All-Camps Day at Waverley Public School Wednesday saw 200 campers from six different camps run by various neighbourhood groups actoss the city
July 24th 2019 : Tony Saxon

It was a day of fun in the sun and a chance for the Guelph Neighbourhood Support Coalition to celebrate Wednesday at All-Camps Day.

The GNSC has 13 neighbourhood groups across the city, providing activities and support through everything from yoga classes to food banks.

There are eight summer camps being held in the city this year, with the Grange Hill East Neighbourhood Group having two locations due to its sprawling coverage area.

The roughly 200 campers from all the camps were at Waverley Drive Public School on Wednesday for a day of activities and a barbecue.

Brendan Johnson, the GNSC’s executive director, said the camps are inclusive and play an important role in the neighbourhoods.

“Today is a day we brought together as a celebration day, get them out of their neighbourhoods and into a new neighbourhood,” Johnson said. “They get to hang out with other kids, mingle and connect.”

There’s six neighbourhoods running camps right now with two more joining in August.

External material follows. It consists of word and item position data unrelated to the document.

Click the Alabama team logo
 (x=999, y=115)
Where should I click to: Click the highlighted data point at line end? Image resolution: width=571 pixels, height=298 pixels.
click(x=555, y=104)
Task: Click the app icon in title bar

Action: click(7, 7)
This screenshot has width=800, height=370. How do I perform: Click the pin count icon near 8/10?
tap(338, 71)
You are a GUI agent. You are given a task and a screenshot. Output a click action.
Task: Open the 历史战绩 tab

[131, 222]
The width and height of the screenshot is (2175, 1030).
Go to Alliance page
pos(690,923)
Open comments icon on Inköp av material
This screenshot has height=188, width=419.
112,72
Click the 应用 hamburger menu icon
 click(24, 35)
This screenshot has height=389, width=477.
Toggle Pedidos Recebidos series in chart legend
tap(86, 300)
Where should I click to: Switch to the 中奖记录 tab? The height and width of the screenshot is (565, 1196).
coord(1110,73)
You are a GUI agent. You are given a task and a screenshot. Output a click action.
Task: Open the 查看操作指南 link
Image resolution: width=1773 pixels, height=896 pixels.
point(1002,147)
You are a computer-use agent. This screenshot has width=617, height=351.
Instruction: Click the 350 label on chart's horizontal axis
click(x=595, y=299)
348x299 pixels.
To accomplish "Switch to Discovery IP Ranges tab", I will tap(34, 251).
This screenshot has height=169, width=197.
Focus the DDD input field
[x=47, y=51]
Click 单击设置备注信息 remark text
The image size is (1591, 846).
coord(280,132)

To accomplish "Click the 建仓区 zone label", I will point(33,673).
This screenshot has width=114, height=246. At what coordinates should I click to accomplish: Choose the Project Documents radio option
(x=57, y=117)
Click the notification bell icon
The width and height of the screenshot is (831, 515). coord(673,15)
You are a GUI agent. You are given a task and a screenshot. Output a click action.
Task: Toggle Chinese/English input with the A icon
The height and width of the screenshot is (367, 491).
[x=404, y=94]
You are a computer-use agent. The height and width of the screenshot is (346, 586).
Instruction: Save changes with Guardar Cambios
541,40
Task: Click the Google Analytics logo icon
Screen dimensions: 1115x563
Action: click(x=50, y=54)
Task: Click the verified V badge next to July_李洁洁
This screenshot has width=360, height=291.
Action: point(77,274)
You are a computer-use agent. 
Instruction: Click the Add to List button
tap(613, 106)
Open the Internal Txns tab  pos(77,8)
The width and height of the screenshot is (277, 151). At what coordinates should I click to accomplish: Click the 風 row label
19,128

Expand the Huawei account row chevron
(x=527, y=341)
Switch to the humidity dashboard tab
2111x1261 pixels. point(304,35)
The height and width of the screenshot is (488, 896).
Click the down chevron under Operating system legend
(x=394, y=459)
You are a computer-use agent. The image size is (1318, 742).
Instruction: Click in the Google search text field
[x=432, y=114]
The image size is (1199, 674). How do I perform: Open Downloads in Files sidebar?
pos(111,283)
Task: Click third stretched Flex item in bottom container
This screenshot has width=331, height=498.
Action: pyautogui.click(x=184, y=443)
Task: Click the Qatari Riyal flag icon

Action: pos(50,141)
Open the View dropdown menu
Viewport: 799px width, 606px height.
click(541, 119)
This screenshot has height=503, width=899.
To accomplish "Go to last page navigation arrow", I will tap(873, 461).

“A lot of families just need a break and they need somewhere for the kids to go. The camps are in the neighbourhood, they’re run by people they know and they know a lot of the kids there,” Johnson said.

About 40 camp leaders and supervisors are hired through fundraising efforts by the GNSC, funding through the federal government’s summer jobs program and support from GNSC corporate partners.

Camp fees are charged on a cost-recovery basis and no one is turned down.

“People pay in the $50 to $100 range at most and we have subsidies and other financial assistance so we don’t say no to people,” Johnson said.

There are also about 60 volunteer leaders-in-training.

Johnson points to one young woman who started out as a camper at the Brant Avenue Neighbourhood Group, later became a leader-in-training, then a camp leader, and is now a camp supervisor.